_PROBLEM DETAILS:_
Will you put the items, starting at the line that contains "Task: Select the" and ending with the last of the items, into a Markdown table with the columns Row and Line, skipping blank lines and leaving the pictures out?

_LISTING:_
>>>
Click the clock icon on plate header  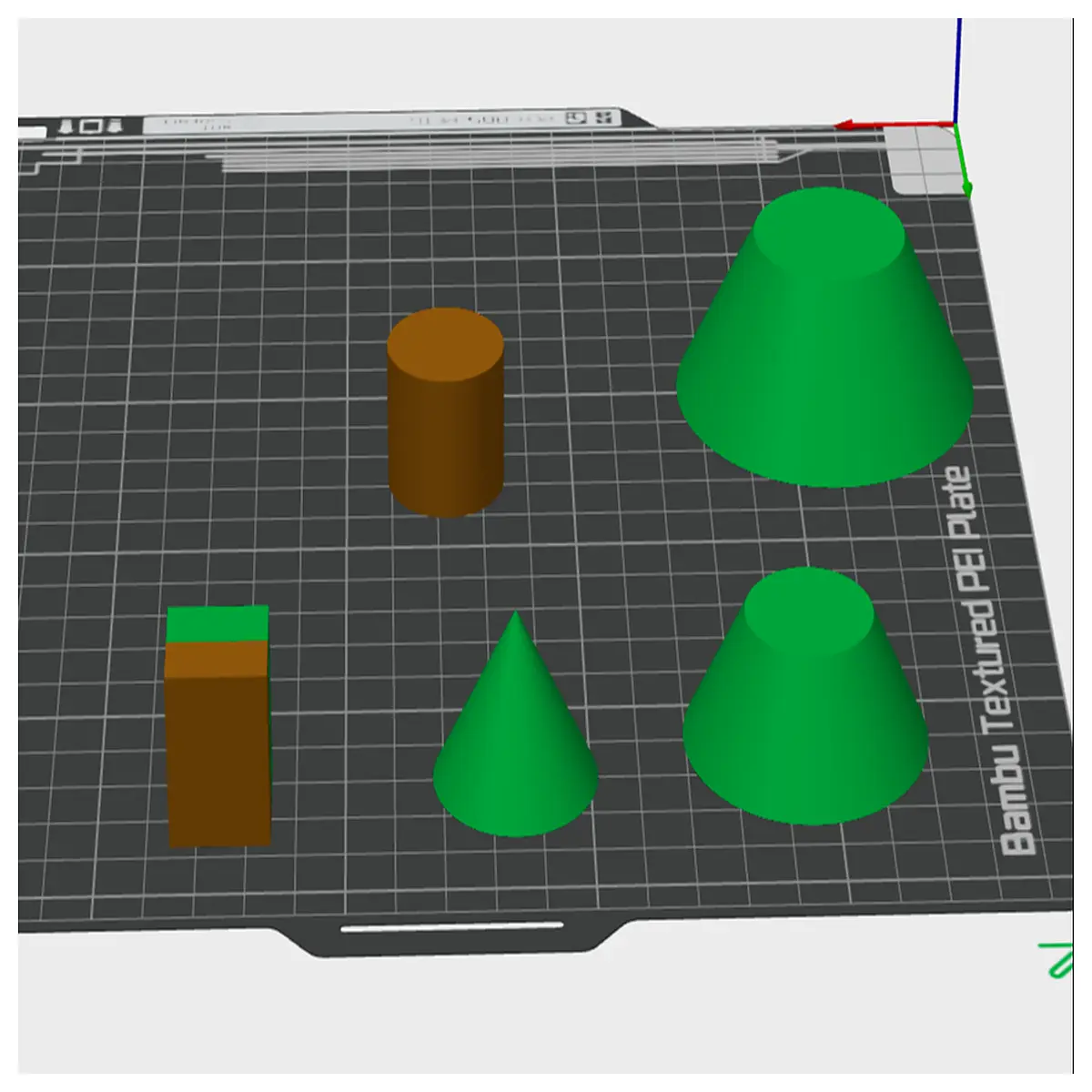[x=575, y=118]
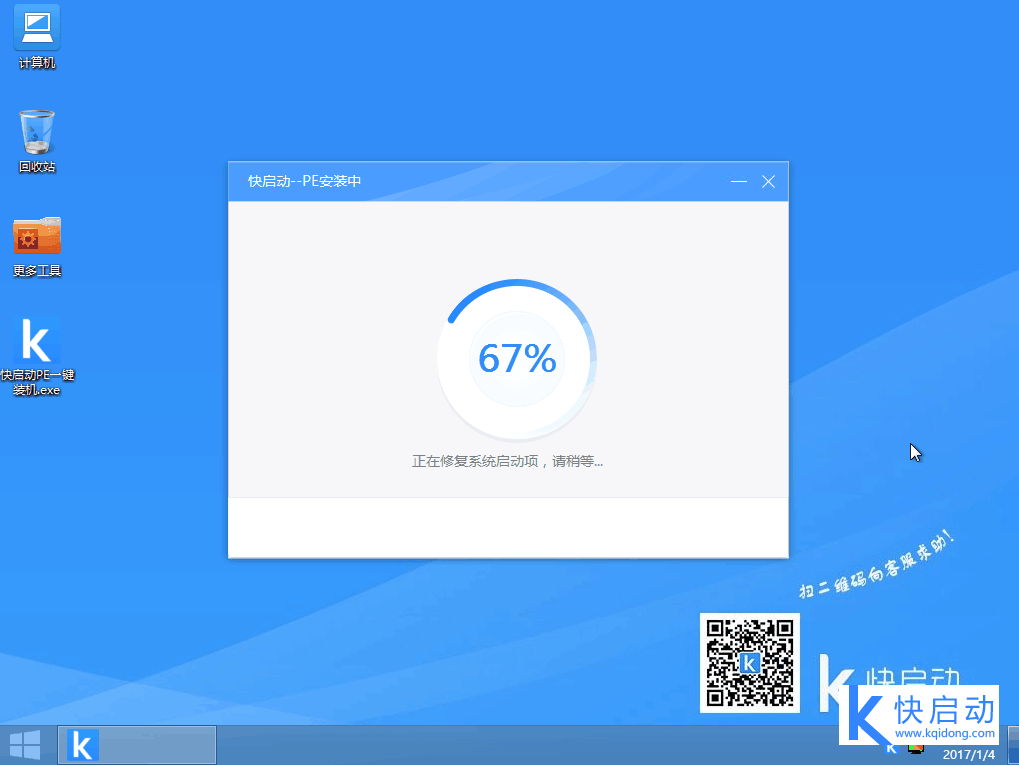Image resolution: width=1019 pixels, height=765 pixels.
Task: Click the customer service QR code
Action: pos(749,662)
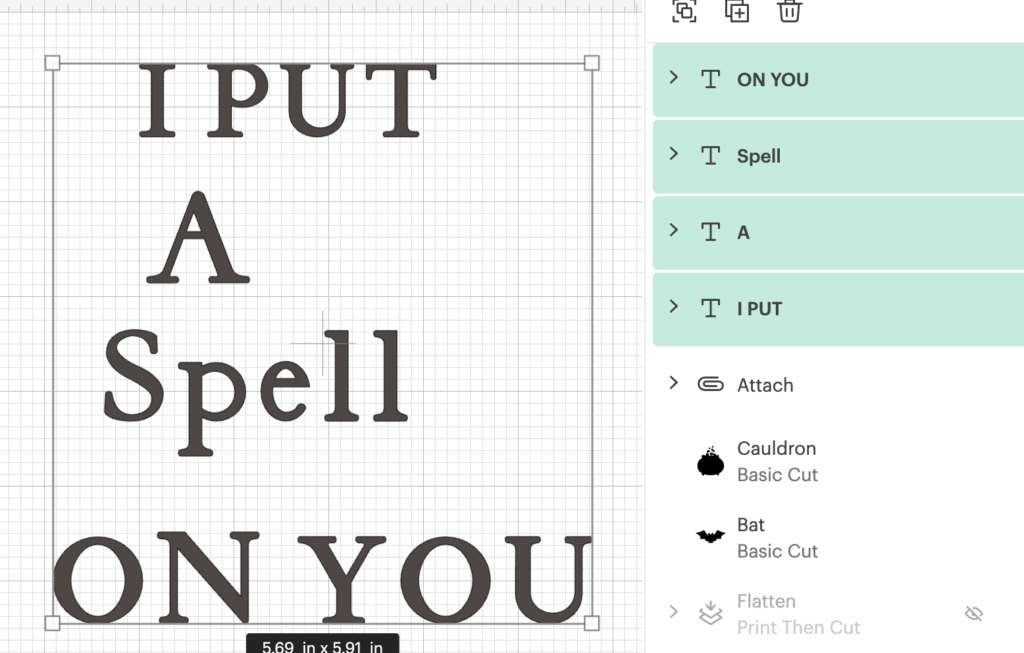
Task: Show the hidden Flatten layer
Action: [x=974, y=614]
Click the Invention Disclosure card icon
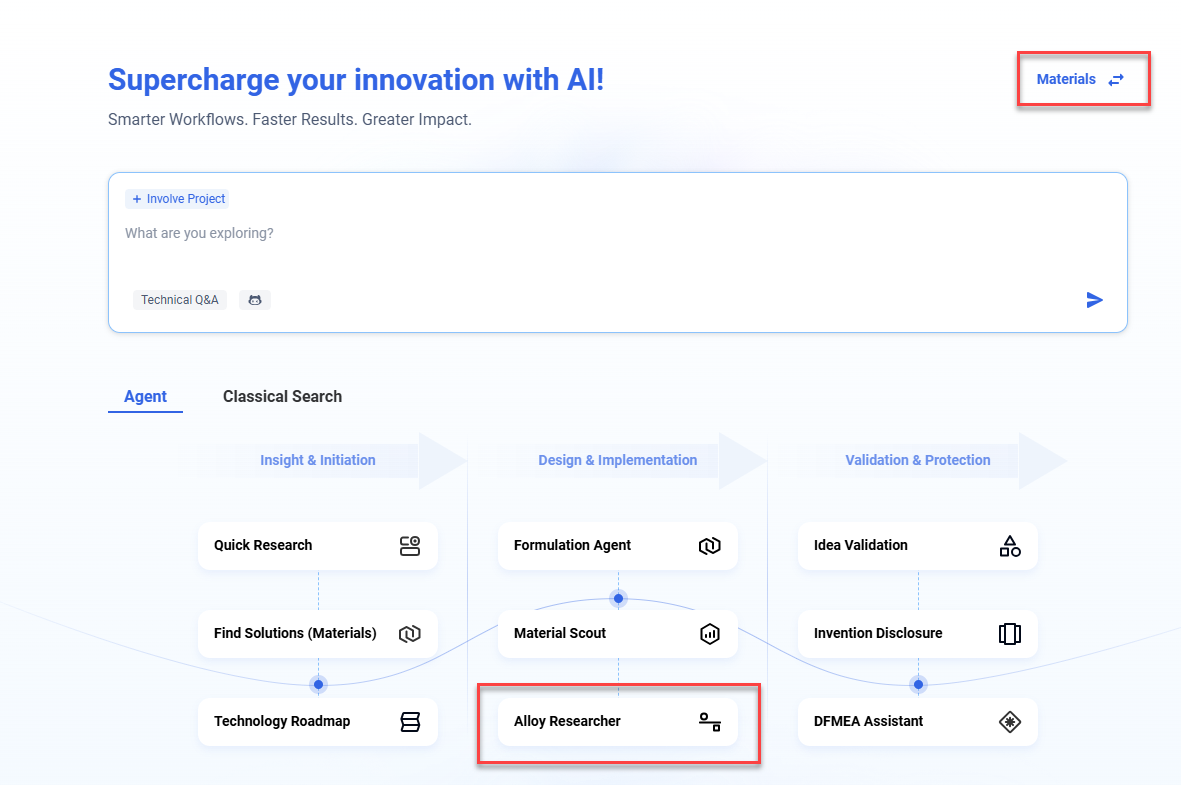The width and height of the screenshot is (1181, 785). pos(1010,634)
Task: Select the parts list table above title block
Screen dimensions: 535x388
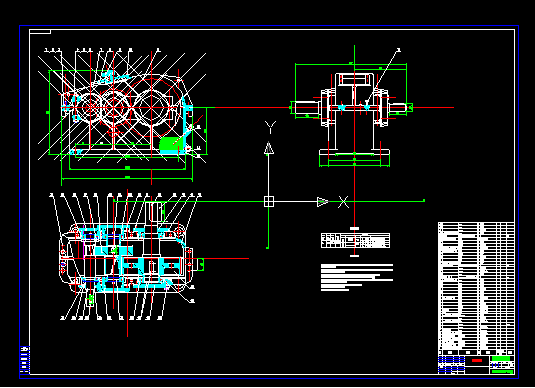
<<<
_WRITTEN RESPONSE:_
| Row | Line |
|---|---|
| 1 | Task: Select the parts list table above title block |
| 2 | Screen dimensions: 535x388 |